**Direction**
Start at the line that has "364x294 pixels. At" and stop after the line that has "[1365, 288]". Write those lines out again with "Details" switched to "Preview" and everything else left the same.

**Source data**
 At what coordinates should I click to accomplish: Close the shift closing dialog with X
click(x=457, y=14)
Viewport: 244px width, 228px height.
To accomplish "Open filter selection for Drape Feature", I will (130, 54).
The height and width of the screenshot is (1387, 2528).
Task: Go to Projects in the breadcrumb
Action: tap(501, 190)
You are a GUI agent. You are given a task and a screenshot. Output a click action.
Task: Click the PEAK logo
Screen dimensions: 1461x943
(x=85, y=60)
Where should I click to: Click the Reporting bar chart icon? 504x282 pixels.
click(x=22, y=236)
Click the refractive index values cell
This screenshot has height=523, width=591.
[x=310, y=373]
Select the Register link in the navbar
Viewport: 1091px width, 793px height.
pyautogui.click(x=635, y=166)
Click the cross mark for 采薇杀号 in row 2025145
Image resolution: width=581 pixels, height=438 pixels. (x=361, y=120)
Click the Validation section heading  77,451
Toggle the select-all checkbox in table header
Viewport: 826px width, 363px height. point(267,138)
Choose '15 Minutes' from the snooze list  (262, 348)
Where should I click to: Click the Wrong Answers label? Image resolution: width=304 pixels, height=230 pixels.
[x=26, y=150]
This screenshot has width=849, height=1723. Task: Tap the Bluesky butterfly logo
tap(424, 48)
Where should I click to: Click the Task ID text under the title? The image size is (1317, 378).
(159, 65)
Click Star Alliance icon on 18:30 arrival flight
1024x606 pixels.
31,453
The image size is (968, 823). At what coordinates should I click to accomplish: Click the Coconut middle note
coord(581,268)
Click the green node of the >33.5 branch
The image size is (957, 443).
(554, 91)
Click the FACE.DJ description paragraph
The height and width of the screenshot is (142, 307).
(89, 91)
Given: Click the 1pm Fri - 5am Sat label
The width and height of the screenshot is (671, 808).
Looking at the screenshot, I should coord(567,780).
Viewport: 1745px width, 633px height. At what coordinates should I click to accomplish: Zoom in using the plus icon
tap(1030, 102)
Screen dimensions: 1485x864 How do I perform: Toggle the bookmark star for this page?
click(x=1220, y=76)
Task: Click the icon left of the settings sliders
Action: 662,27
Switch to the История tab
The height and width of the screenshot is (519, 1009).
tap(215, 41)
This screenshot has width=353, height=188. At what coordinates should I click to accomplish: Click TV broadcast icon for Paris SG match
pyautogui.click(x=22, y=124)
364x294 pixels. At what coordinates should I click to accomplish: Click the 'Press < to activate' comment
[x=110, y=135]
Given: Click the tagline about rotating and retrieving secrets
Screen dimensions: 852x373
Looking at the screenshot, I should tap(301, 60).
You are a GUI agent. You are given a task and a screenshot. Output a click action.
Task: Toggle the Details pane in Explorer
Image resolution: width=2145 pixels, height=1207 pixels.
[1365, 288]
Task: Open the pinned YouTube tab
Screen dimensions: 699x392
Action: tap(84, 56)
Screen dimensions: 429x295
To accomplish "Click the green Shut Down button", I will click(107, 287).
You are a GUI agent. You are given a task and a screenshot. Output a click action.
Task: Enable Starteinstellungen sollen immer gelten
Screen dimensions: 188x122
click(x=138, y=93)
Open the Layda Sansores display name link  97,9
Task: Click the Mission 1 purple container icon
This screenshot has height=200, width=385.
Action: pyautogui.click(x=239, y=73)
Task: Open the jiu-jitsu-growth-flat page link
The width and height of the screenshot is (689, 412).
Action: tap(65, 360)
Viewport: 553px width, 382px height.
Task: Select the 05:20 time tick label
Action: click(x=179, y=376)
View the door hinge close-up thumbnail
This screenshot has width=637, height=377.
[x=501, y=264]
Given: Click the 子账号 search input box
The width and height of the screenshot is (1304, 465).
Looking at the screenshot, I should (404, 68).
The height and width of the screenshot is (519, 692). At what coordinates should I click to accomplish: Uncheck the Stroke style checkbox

**Solved exercise**
364x294 pixels. At what coordinates should I click to accomplish: Click the 'Press < to activate' comment
[x=110, y=135]
Given: Click the tagline about rotating and retrieving secrets
Screen dimensions: 852x373
Looking at the screenshot, I should tap(301, 60).
You are a GUI agent. You are given a task and a screenshot. Output a click action.
Task: Toggle the Preview pane in Explorer
Image resolution: width=2145 pixels, height=1207 pixels.
[1365, 288]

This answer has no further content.